There was a lecture here last night that I was too lazy to go to, by a guy named Bakari Kitwana about hip-hop and white kids. The Chronicle has an article on it today.

It was Bakari Kitwana’s first day in Montana, a predominantly white state far different from his hometown of New York.

He stood on stage behind a podium and said, “There’s been a rise in white alienation from mainstream America.”

He was talking to what he calls “The Hip-Hop Generation,” more than 200 Montana State University students who filled the Strand Union Building.

In his view, a powerful voting bloc is quickly forming across the country in the inner-city as well as in the suburbs; a group of young adults with different backgrounds who feel they are being left behind. It’s a group of people attracted to hip-hop music.

At this point, I’m not impressed with the guy. Disaffected youths gravitating towards pop culture?

He said many of the nation’s leaders preach morality but aren’t moral themselves. He said the gap between the rich and poor continues to grow. He said while the country spends money to go to war, public schools continue to flounder.

“The American dream today is not what it was for our parents.” Kitwana said.

Many in the working class can’t buy homes, can’t afford to go to college and don’t have health benefits, he said.

And young people entering the working world are becoming bitter; young people of all races.

“There is a diminished sense of white privilege in America,” Kitwana said.

Not much I have a problem with there.

Couple that with the fact that the younger generation is the first post-segregation population, Kitwana said white people’s attraction to hip-hop music was not unexpected.

Rock ‘n’ roll is no longer the music of rebels, and Kitwana said hip-hop is now the alternative, a common outlet for young people disgruntled by business as usual.

Yes, because we all know that mainstream hip-hop has such biting social commentary on subjects like violence and trying to get laid. The only example I can think of where hip-hop attempted any kind of social commentary is that Eminem song from a while back, which was extraordinarily embarrassing to watch.

Toward the end of his lecture, one woman asked hip-hop’s take on United States’ imperialism. The music genre was being treated like a political party.

Another student compared the hip-hop movement to the peace movement in the ’60s and ’70s

“I feel hip-hop has broken down race barriers,” Tyler Stahnke, 21, said. “The kids are sharing the same views now.”
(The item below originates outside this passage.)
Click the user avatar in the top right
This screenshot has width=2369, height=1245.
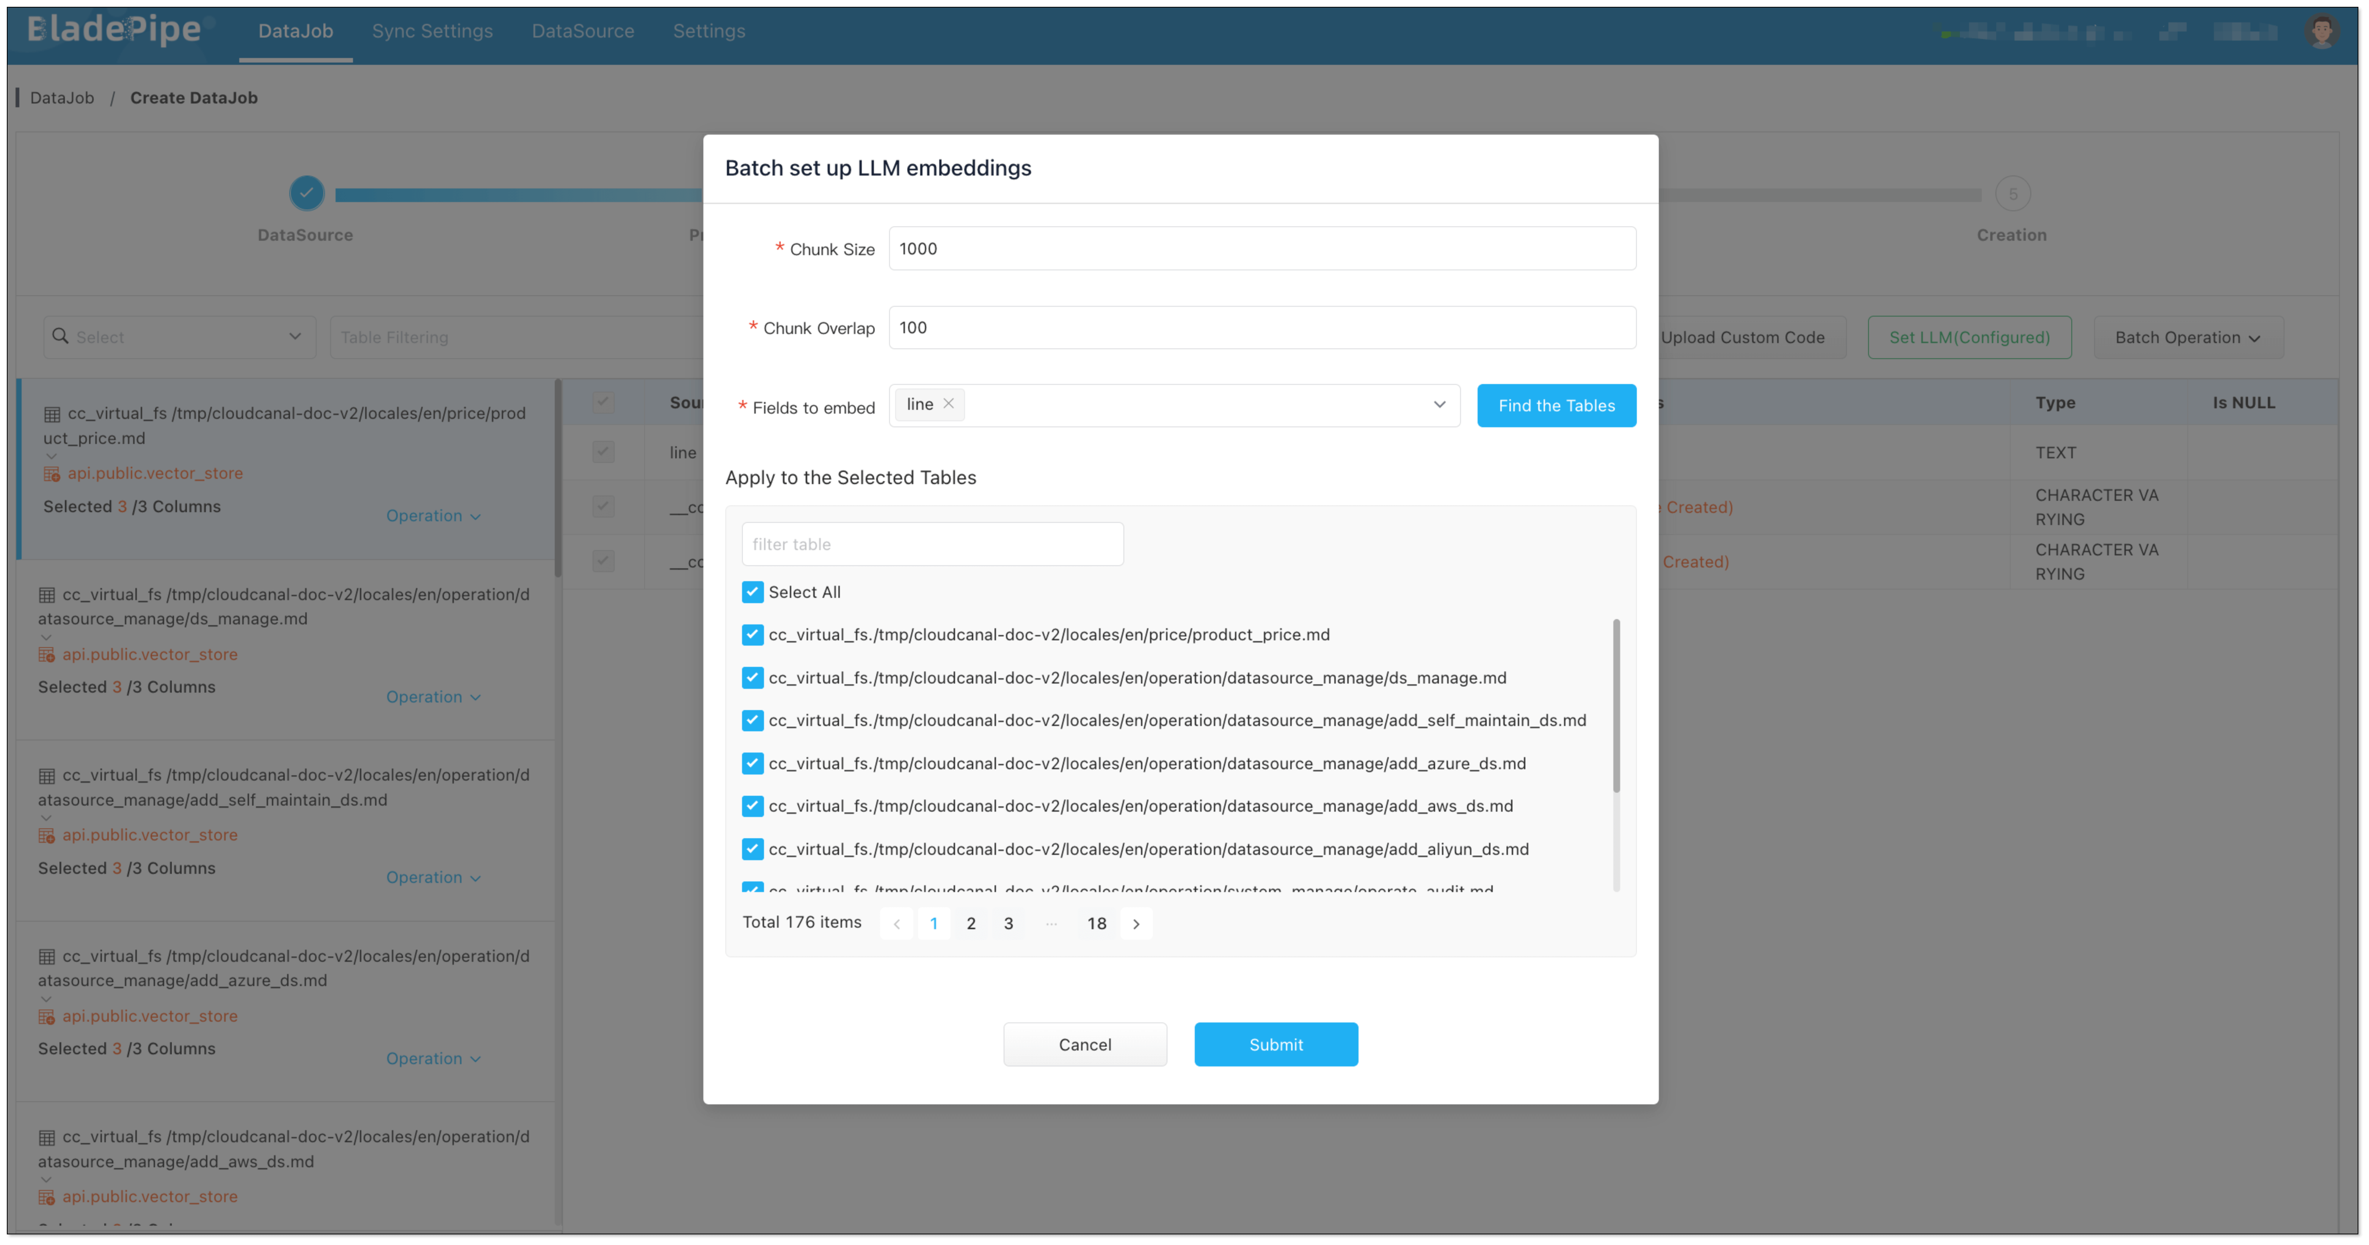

I’ll give him the barriers thing, but for fuck’s sake, the peace movement? I guess I missed the condemnations of violence and materialism.

Said Kitwana: “Young people need to understand the power of hip-hop. A power corporate America does not control.”

Ok, then. Such non-corporate labels as Atlantic, Interscope, and Warner Bros. at the top of the charts, plus MTV and ClearChannel controlling the air waves. Yeah, corporate America doesn’t control hip-hop.

UPDATE: A clarification of Kitwani’s views, from another article about the talk. I don’t have the exact quote, but he did say the stuff on MTV is “not the real thing.” I still think it’s pure fantasy that underground hip-hop is attracting disaffected white kids in any significant way.